TASK MATERIAL:
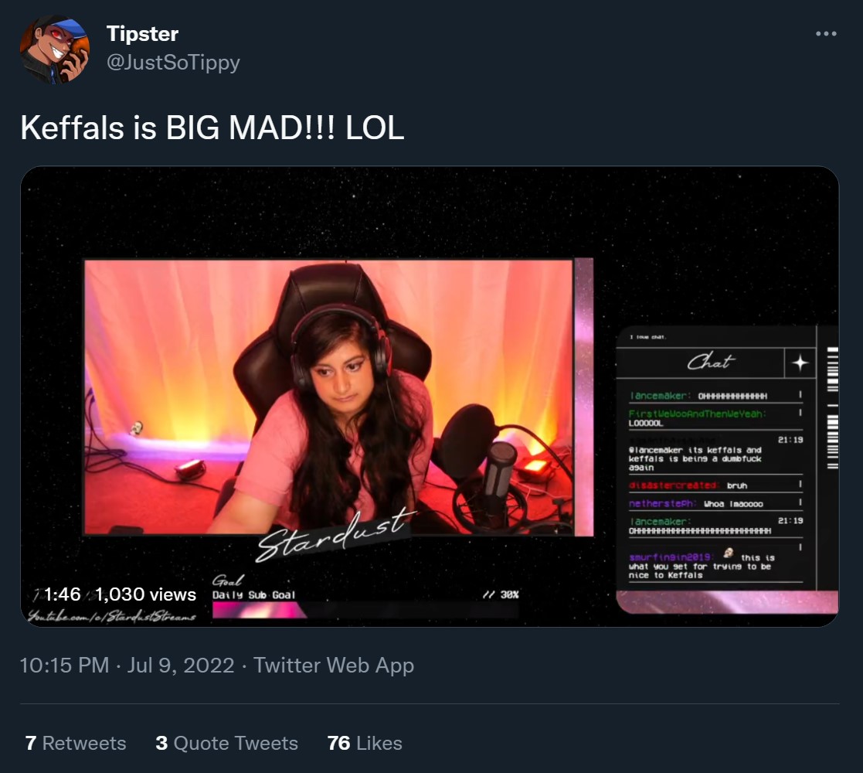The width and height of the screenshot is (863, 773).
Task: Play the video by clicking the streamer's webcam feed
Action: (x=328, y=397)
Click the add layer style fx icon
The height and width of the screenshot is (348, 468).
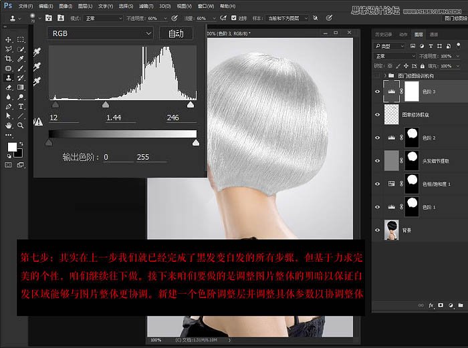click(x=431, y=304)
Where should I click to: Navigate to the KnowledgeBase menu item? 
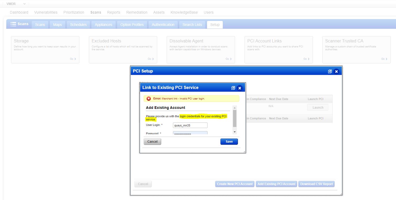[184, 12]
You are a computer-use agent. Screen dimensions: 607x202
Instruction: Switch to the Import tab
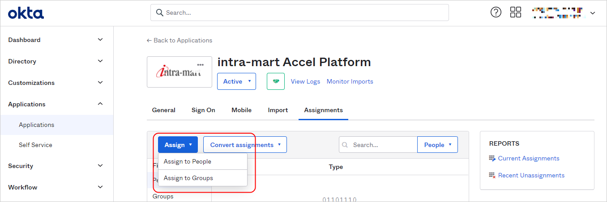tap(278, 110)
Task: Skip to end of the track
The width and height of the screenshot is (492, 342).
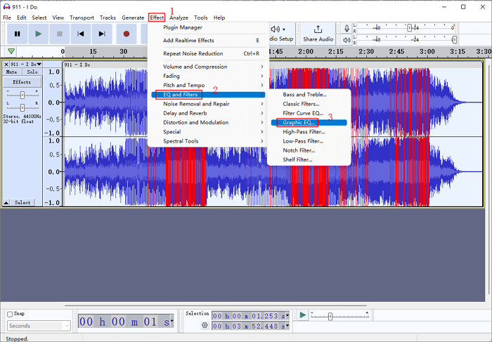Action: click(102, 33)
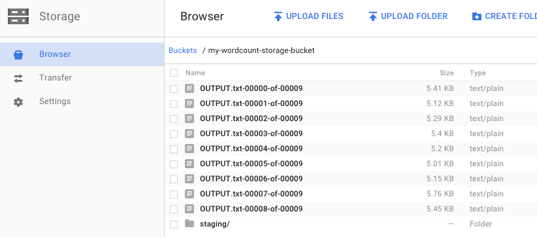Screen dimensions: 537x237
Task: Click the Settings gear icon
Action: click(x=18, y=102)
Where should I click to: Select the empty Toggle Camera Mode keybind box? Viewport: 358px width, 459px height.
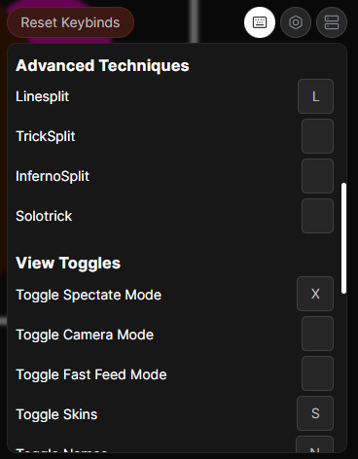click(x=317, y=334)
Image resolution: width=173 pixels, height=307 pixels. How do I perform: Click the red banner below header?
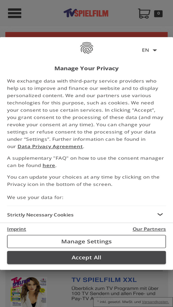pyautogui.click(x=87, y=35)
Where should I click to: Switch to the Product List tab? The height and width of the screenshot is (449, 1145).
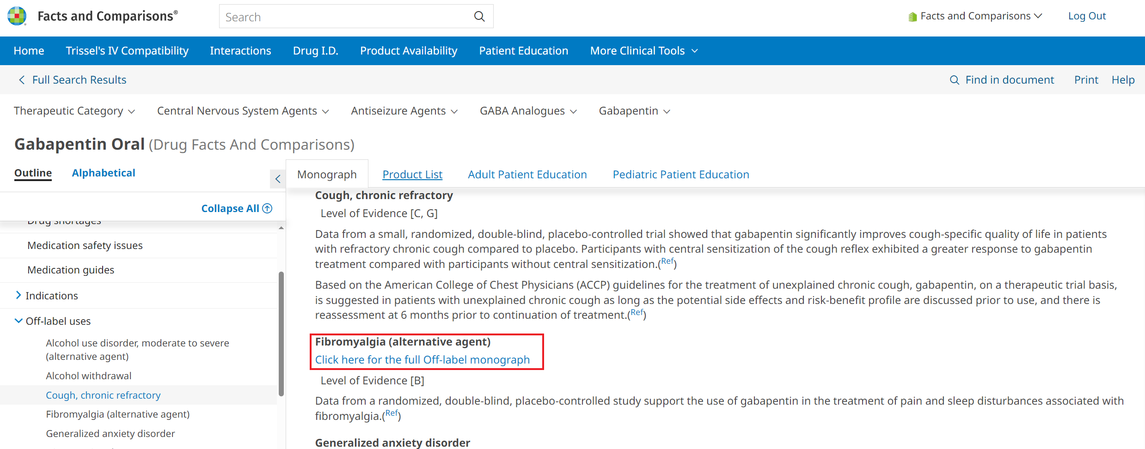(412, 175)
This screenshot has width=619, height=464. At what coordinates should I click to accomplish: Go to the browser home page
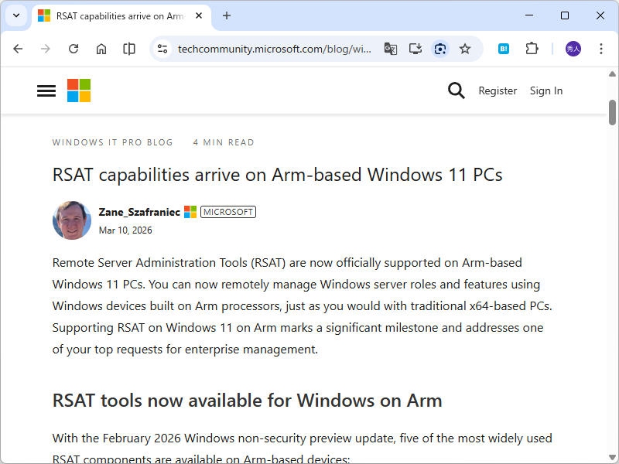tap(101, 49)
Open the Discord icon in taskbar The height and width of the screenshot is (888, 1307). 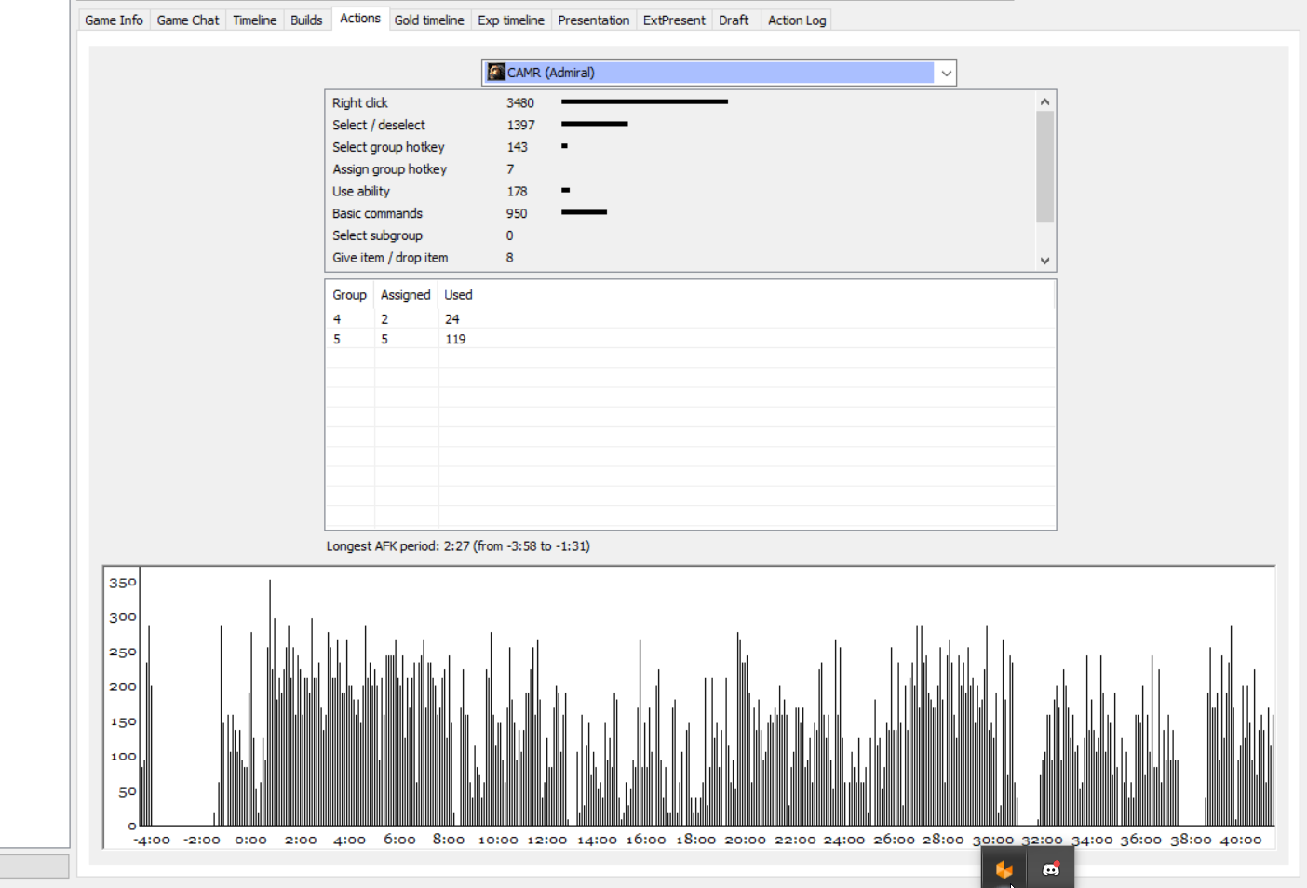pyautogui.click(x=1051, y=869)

TASK OBJECTIVE: Now transcribe the lines above exactly, starting at the line containing "Click the add layer style fx icon" and ending at the line containing "Task: Skip to end of the track", both lines included, pictures excluded.

COMPLETED EXERCISE:
Click the add layer style fx icon
The height and width of the screenshot is (348, 468).
click(x=431, y=304)
Where should I click to: Navigate to the KnowledgeBase menu item? 
[184, 12]
You are a computer-use agent. Screen dimensions: 607x202
Instruction: Switch to the Import tab
tap(278, 110)
Task: Skip to end of the track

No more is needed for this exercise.